Her spouse, children, family and friends should be involved in her rehabilitation. We live in communities and encouragement and help from others will enable a woman to heal faster and recover stronger from her disease and treatment.
She should consider joining support groups to listen to how other women cope with their disease and to find mutual support (see support groups for breast cancer for list of such groups in Singapore)
She should consider changing her lifestyle to improve her health and reduce her chance of recurrence. This would include changing her diet. She should increase intake of fluids, vegetables, fruits, nuts, soya products and cut down on salt, saturated fats, red meat and roasted meat. She should do more exercise e.g. 30mins of brisk walking, jogging or swimming 3 times per week. Low fat and meat diet and physical activity are both associated with lower risk of breast cancer. She should take time off to relax and reduce the level of stress in her life. This is a difficult factor to quantify and has not been proven to prolong the survival of breast cancer patients.
Physical Rehabilitation
As with any major surgery, women after breast cancer operation usually feel weak physically and may take up to 6 to 8 weeks to fully recover their strength, vitality and health.
Surgical wounds on the breast and armpit usually heal within 2 weeks. Pain slowly subsides.

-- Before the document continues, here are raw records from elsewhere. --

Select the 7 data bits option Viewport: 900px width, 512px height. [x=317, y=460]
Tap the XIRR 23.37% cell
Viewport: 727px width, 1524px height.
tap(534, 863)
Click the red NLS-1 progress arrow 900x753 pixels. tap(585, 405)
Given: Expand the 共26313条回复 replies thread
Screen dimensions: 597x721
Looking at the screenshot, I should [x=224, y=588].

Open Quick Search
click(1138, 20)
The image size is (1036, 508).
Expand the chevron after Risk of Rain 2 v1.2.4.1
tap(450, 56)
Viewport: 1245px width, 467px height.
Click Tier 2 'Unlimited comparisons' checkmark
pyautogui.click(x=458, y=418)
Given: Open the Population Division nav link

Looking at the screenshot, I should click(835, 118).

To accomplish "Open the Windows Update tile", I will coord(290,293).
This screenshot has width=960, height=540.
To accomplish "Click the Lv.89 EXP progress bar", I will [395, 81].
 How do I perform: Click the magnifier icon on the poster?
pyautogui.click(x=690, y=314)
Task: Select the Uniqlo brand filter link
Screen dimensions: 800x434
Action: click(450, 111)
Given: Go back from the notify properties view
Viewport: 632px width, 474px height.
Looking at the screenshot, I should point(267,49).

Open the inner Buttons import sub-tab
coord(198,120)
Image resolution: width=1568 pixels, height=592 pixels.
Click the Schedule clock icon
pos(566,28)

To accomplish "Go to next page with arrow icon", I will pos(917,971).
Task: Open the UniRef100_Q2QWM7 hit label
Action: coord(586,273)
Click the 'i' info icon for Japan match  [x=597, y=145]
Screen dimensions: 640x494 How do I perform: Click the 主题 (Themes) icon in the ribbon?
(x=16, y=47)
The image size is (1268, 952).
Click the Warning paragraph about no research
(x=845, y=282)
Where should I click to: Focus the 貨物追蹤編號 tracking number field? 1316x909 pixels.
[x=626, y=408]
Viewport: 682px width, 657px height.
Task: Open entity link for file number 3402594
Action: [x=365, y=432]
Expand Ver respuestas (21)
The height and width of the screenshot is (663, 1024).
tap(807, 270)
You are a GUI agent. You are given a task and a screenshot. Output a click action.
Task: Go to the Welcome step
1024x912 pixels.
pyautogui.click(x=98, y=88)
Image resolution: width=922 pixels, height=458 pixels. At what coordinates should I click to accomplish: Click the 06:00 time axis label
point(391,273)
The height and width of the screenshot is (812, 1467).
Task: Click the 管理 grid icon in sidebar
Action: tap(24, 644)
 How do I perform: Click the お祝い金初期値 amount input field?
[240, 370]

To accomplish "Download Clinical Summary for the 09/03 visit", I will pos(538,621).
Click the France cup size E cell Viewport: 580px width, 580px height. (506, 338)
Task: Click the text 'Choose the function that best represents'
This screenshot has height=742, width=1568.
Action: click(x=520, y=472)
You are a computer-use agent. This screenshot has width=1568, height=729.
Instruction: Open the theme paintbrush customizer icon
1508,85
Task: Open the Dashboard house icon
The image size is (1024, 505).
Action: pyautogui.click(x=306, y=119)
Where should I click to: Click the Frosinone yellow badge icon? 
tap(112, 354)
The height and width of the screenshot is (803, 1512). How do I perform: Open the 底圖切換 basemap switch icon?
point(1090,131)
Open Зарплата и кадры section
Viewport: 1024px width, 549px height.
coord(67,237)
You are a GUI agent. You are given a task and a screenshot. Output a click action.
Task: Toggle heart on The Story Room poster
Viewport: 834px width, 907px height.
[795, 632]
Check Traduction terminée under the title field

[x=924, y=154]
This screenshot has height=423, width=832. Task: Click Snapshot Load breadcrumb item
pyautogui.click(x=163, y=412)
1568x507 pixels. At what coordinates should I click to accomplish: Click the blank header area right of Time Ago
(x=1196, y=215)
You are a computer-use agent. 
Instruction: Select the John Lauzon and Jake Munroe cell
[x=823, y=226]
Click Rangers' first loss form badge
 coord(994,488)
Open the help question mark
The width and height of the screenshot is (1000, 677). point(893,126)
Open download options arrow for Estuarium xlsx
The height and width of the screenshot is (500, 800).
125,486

Shoulder stiffness on the side of surgery is due to axillary surgery to remove the lymph glands. With daily graduated exercises most women can overcome this stiffness and regain back full range of movement within a few weeks.
Lopsidedness due to the loss of a breast can be overcome by wearing an external prosthesis in the bra. In the first few months when the wound is still tender, a prosthesis made up of cloth with cotton wool is used. Later on a permanent silicon prosthesis made in the shape of a breast is used
Lymphoedema or swelling of the arm on the side of surgery. This usually starts off as a swelling on the back of the hand and forearm. If neglected the swelling gets bigger and spreads up into the upper arm. It also becomes permanent and is unsightly.
The cause of the swelling is due to accumulation of lymphatic fluid in the arm. One reason would be a recurrence of the cancer in the armpit blocking the lymphatic drainage. This is uncommon. The more common reason is that lymphatic drainage is affected as a result of removal of the lymph nodes. Thus with overuse of the arm, lymphatic fluid can accumulate leading to a swollen arm.
Fortunately the incidence of arm swelling is low, less than 5%. It can be prevented by simple measures, which include
- Avoid over-using the armq Avoid impeding the lymphatic drainage e.g. tight clothingq Avoid any procedures e.g. blood takingq Avoid infection of the armq Encourage lymphatic drainage by exercises daily or by wearing compression stockings
The patient should discuss with her doctor in detail ways to avoid arm swelling and also to seek her doctor’s help quickly if she notices any arm swelling.